All user-visible offsets (returned by push, accepted by peek/get) are logical — 0-based from the start of the payload region (file byte 16).


Durability

Operation Sequence
push lseek(END)write(data)lseek(8)write(clen) → sync
pop lseekreadftruncatelseek(8)write(clen) → sync
set (feature) lseek(offset)write(data) → sync
peek, get pread(2) on Unix; ReadFile+OVERLAPPED on Windows; lseekread elsewhere (no sync — read-only)

durable_sync on macOS issues fcntl(F_FULLFSYNC). Unlike fdatasync, this flushes the drive controller's write cache, providing the same "barrier to stable media" guarantee that fsync gives on Linux. Falls back to sync_data if the device does not support F_FULLFSYNC.

durable_sync on Linux / other Unix calls sync_data (fdatasync).

durable_sync on Windows calls sync_data, which maps to FlushFileBuffers. This flushes the kernel write-back cache and waits for the drive to acknowledge, providing equivalent durability to fdatasync.

Push rollback: if the write or sync fails, a best-effort ftruncate and header reset restore the pre-push state.


Crash recovery

The committed-length sentinel in the header ensures automatic recovery on the next open:

Condition Cause Recovery
file_size − 16 > clen partial tail write (crashed before header update) truncate to 16 + clen, durable-sync
file_size − 16 < clen partial truncation (crashed before header update) set clen = file_size − 16, durable-sync

No caller action is required; recovery is transparent.


Multi-process safety

On Unix, open calls flock(LOCK_EX | LOCK_NB) on the file. If another process already holds the lock, open returns immediately with io::ErrorKind::WouldBlock. The lock is released when the BStack is dropped.

On Windows, open calls LockFileEx with LOCKFILE_EXCLUSIVE_LOCK | LOCKFILE_FAIL_IMMEDIATELY covering the entire file range. The same WouldBlock semantics apply (ERROR_LOCK_VIOLATION maps to io::ErrorKind::WouldBlock in Rust). The lock is released when the BStack is dropped.

Both flock (Unix) and LockFileEx (Windows) are advisory and per-process.
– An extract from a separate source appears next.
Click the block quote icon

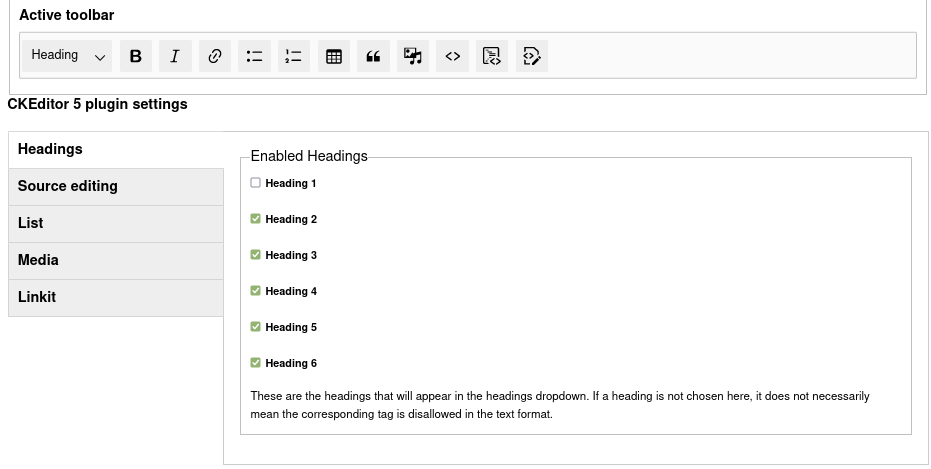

They protect against concurrent BStack::open calls across well-behaved processes, not against raw file access.


Thread safety

BStack wraps the file in a RwLock<File>.

Operation Lock (Unix / Windows) Lock (other)
push, pop write write
set (feature) write write
peek, get read write
len read read

On Unix and Windows, peek and get use a cursor-safe positional read (pread(2) / read_exact_at on Unix; ReadFile with OVERLAPPED via seek_read on Windows) that does not modify the shared file-position cursor. Multiple concurrent peek, get, and len calls can therefore run in parallel. Any in-progress push or pop still blocks all readers via the write lock, so readers always observe a consistent, committed state.

On other platforms a seek is required; peek and get fall back to the write lock and reads serialise.


Known limitations

  • No record framing. The file stores raw bytes; the caller must track how many bytes each logical record occupies.
  • Push rollback is best-effort. A failure during rollback is silently swallowed; crash recovery on the next open will repair the state.
  • No O_DIRECT. Writes go through the page cache; durability relies on durable_sync, not cache bypass.
  • Single file only. There is no WAL, manifest, or secondary index.
  • Multi-process lock is advisory. flock (Unix) and LockFileEx (Windows) protect well-behaved processes but not raw file access.